BEGIN RECORDS FOR THIS TASK

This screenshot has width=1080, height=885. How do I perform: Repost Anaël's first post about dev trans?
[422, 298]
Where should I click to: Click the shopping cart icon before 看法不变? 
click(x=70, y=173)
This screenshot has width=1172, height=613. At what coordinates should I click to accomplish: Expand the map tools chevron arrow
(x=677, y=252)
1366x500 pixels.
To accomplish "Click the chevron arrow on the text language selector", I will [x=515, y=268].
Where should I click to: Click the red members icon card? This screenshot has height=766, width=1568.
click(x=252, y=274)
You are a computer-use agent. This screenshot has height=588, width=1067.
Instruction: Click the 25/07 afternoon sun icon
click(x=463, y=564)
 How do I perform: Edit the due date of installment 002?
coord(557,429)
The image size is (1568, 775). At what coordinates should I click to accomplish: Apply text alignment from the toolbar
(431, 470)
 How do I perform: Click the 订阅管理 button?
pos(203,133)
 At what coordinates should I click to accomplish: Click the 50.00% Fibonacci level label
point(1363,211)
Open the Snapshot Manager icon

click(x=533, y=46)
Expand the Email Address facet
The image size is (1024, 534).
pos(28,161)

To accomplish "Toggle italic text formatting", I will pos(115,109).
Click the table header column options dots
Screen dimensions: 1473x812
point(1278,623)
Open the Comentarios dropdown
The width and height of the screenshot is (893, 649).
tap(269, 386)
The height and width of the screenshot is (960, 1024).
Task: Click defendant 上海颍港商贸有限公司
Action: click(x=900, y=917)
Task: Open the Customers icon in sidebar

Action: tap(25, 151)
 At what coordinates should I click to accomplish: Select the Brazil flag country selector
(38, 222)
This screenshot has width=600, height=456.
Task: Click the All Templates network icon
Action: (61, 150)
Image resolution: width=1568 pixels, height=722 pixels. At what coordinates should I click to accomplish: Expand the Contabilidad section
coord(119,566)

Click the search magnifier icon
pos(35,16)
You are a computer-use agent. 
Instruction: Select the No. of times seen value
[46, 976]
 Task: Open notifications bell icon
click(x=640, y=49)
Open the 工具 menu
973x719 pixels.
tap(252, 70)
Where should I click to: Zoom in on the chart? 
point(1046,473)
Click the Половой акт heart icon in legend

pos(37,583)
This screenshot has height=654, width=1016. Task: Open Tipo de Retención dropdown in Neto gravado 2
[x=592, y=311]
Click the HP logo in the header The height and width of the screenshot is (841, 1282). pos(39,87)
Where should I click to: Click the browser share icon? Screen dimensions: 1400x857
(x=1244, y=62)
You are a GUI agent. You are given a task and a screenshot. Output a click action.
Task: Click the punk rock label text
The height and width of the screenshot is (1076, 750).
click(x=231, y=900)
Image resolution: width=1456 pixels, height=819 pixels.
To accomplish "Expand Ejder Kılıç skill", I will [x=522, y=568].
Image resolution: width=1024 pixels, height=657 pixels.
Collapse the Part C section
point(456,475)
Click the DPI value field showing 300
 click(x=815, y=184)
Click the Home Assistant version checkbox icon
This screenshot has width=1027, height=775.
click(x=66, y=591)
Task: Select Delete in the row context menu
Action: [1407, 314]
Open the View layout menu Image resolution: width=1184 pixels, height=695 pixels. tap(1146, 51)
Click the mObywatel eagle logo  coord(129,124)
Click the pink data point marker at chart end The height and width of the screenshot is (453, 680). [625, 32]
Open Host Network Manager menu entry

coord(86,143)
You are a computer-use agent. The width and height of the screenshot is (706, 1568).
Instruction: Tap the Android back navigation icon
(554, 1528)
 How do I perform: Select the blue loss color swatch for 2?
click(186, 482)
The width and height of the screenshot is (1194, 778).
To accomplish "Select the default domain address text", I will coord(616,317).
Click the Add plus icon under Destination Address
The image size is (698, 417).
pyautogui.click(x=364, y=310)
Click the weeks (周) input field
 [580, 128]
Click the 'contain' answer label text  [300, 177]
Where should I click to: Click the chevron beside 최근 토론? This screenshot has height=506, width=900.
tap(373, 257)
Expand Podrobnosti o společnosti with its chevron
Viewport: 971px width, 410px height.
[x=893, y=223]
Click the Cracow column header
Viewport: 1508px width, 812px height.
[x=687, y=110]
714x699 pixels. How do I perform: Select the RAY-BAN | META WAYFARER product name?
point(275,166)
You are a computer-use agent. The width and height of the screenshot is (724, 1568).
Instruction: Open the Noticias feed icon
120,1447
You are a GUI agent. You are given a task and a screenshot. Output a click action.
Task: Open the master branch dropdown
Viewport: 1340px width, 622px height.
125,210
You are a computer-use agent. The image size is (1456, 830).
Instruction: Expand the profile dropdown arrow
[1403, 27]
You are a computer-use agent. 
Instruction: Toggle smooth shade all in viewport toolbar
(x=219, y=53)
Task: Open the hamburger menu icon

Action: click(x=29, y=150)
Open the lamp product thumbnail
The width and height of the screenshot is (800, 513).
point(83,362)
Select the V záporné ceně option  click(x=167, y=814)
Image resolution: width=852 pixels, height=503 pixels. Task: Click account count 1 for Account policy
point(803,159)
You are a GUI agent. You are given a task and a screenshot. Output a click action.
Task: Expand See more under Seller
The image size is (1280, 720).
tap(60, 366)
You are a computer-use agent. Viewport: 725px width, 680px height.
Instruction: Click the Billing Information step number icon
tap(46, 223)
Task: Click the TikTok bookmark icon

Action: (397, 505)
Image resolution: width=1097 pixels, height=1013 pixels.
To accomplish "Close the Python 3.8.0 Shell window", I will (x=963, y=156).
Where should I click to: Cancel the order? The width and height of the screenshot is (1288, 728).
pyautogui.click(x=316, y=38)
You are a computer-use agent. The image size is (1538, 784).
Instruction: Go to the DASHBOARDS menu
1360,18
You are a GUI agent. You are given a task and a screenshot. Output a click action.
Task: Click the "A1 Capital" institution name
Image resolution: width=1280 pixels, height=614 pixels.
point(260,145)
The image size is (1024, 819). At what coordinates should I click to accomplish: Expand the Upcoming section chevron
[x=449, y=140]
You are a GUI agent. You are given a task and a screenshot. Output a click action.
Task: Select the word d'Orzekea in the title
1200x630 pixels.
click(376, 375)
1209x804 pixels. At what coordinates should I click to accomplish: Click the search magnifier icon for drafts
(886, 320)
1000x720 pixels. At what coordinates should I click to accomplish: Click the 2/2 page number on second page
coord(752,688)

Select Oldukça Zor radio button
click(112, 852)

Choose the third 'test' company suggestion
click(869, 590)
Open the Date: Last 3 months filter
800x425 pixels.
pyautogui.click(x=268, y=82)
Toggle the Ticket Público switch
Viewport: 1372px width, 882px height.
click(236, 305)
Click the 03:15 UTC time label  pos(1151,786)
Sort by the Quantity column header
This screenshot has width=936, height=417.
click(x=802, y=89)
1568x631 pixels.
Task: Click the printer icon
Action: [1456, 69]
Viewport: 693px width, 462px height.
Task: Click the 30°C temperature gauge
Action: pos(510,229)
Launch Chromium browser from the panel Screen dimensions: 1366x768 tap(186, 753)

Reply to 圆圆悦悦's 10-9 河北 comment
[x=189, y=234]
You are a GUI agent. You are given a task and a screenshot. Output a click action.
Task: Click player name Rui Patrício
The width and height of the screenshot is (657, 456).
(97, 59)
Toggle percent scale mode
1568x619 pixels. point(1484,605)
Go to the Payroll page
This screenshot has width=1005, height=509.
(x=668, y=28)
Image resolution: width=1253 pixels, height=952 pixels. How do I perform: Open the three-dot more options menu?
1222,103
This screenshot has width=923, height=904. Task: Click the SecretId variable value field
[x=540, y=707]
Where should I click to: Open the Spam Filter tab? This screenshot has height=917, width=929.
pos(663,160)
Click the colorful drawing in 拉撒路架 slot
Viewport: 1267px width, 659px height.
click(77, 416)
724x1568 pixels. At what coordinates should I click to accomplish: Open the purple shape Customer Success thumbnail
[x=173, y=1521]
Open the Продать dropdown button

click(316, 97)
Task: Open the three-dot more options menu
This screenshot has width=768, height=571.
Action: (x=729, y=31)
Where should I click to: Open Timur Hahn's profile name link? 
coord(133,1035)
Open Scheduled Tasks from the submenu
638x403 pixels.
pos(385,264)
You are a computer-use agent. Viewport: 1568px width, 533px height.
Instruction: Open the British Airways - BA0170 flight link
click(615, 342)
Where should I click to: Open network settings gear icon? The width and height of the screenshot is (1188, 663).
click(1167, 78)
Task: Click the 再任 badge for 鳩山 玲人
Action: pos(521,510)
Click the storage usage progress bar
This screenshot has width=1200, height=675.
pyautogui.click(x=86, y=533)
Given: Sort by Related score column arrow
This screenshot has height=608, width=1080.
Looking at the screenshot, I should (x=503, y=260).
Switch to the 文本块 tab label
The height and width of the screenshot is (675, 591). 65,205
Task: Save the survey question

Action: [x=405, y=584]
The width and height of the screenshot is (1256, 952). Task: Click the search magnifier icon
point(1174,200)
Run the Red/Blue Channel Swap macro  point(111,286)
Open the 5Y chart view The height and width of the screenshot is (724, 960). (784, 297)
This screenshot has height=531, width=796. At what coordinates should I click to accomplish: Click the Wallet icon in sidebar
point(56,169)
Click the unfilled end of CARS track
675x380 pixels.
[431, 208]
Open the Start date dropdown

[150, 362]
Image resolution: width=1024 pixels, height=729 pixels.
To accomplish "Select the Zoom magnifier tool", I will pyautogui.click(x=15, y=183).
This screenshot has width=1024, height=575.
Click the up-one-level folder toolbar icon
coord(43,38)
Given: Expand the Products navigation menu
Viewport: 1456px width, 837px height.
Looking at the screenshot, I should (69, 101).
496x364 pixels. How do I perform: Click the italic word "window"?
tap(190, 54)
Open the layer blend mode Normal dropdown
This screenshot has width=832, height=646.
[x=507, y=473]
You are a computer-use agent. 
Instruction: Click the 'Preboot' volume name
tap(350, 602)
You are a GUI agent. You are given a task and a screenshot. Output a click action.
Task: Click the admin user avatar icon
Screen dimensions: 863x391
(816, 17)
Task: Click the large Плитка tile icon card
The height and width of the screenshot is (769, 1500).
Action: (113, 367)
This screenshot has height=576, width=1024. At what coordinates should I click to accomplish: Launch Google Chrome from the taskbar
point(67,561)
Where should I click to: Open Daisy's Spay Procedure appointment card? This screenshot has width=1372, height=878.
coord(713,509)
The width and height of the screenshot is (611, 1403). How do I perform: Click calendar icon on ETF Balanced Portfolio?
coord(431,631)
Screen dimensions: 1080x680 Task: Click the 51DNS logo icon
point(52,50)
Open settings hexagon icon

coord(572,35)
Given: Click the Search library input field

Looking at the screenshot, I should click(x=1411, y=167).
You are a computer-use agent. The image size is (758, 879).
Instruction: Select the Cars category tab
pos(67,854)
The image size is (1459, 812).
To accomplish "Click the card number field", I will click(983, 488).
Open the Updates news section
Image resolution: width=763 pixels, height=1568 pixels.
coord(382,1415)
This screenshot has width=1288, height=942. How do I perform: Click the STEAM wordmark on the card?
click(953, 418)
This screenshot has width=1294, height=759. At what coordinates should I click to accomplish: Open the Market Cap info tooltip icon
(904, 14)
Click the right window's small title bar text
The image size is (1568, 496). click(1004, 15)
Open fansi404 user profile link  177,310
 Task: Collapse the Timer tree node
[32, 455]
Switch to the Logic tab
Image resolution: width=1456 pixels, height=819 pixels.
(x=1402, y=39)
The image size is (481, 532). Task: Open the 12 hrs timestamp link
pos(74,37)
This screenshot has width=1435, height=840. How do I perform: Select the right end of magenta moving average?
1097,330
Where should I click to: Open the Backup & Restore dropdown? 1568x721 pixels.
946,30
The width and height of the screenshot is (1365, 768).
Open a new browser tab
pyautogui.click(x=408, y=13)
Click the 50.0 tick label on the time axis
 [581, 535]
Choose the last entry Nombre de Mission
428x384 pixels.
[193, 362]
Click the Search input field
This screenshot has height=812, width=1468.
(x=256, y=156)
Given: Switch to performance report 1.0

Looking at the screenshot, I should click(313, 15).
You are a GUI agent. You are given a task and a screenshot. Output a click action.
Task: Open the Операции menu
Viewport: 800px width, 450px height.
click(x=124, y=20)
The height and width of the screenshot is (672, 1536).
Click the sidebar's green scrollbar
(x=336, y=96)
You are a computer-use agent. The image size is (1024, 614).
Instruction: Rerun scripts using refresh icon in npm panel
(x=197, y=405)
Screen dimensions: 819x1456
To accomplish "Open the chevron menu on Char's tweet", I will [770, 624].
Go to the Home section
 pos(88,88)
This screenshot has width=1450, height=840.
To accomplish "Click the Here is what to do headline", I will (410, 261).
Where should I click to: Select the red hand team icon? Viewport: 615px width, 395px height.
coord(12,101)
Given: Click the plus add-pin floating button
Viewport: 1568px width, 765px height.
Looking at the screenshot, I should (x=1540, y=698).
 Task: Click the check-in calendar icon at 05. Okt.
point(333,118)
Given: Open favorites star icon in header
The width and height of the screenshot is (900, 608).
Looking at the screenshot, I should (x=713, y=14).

END RECORDS FOR THIS TASK

Among the lines above, return those that hold the word "user".

Task: Click the admin user avatar icon
Open fansi404 user profile link  177,310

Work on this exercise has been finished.